Fanning the flames

If you were to ask me what the essence of coaching is, I would say that it is a result-focused way of working designed to get your client into motion. By being curious, posing open questions, and keeping your own opinions to yourself, you stimulate a person’s capacity for self-research, self-learning, self-direction and their ability to think up solutions for themselves. However, for the coaching process to take effect, the client must first formulate a coaching issue (agenda) that he or she then takes personal responsibility for. As a coach, you are responsible for ensuring that the client sticks to the agenda.

But how do you do that? Unfortunately, there’s no simple answer. The ‘best’ style of coaching doesn’t exist. In that respect, if you are considering being coached, I would advise you to ask for a trial session with different coaches. That way you will experience the individual style of each coach and you will quickly notice what works for you and what doesn’t. And you’ll discover whether there’s a chemistry between you, and a basis of trust. These are basic conditions for a coaching trajectory because coaching is about you, and you will be continually confronted with yourself during that trajectory. For the trajectory to be really effective, you have to be prepared to lay yourself completely bare. And if during your trial session you feel any kind of doubt within yourself about whether you want to continue with this coach, my advice would be: don’t do it!

I was trained and certified by the Coaches Training Institute. Essential elements of this coaching style are that the client is ‘natural, creative, resourceful and whole’ (you don’t have to ‘repair’ the client) and that you coach someone’s whole life (instead of, for example, just the work context). Another aspect is that the focus lies on an individual’s possibilities and not their limitations. So instead of you (as coach) talking about the limitations and the reason why the client continues to live a ‘narrow’ life, you bring the client into contact with his/her dreams and ambitions, and you light this ‘fire’ so that the desire and courage to get into motion are created (your coaching focuses on the ‘big’ agenda of his/her life). After all: ‘courage is not the absence of fear, but rather the judgement that something else is more important than fear’. A wonderful example of someone living his life totally according to this principle is Nick Vujicic, born without arms or legs, and yet happy and enjoying life to the full.

It’s also important to focus on possibilities and positive energy within a relationship. This is explicitly underlined in the training course Organization & Relationship Systems Coaching (ORSC) that I took last weekend (recommended for anyone who works with teams or couples). One of the exercises was about ‘warming up the emotional field’. It’s an exercise that can be used as a starting point to introduce more tenderness and respect into private or work relations. As a coach, you start by asking your client the questions listed below. You continue by asking questions designed to fan the ‘pilot light’ into a ‘big fire’.

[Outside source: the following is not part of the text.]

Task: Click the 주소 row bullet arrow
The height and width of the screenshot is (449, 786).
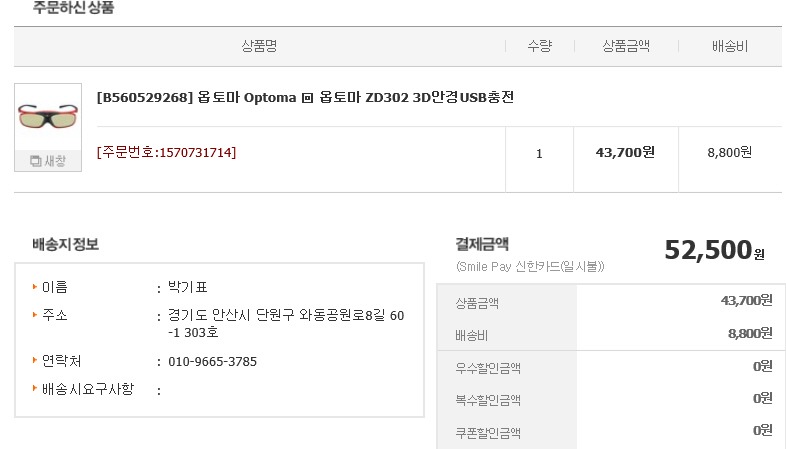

  1. What circumstances brought you together? What was the first thing you fell in love with? What was the first thing you valued in the other? What were the first positive powerful experiences you experienced?
  2. What do you currently admire or value in the other person?
  3. Why have you two individuals been brought into contact with each other? What makes your relationship unique? What is the role or function of your relationship within the work area/world?
  4. If you were to express everything you have said up till now using a metaphor, which metaphor would that be?
  5. Imagine saying everything you have just told me to your partner or colleague. What would that be like?
  6. Coach – make sure your client really takes responsibility for talking to their partner or colleague.

If both partners are present during the coaching session, ask the questions first to one partner and then ask him or her to direct the answers to the other person. Get them to look at each other while you stay in the background. Then ask the other person what it felt like to hear those answers. Now repeat the whole exercise with the second partner.

The challenge for you this time is to do this exercise with your own partner and then at least 5 times within your circle of friends or work. During the exercise, observe closely the energy in the person you are coaching. What do you see happening, for example in his or her face? And if you see a smile breaking through, ask some more questions to fan the flames even more. Get that fire roaring!

Enjoy the heat!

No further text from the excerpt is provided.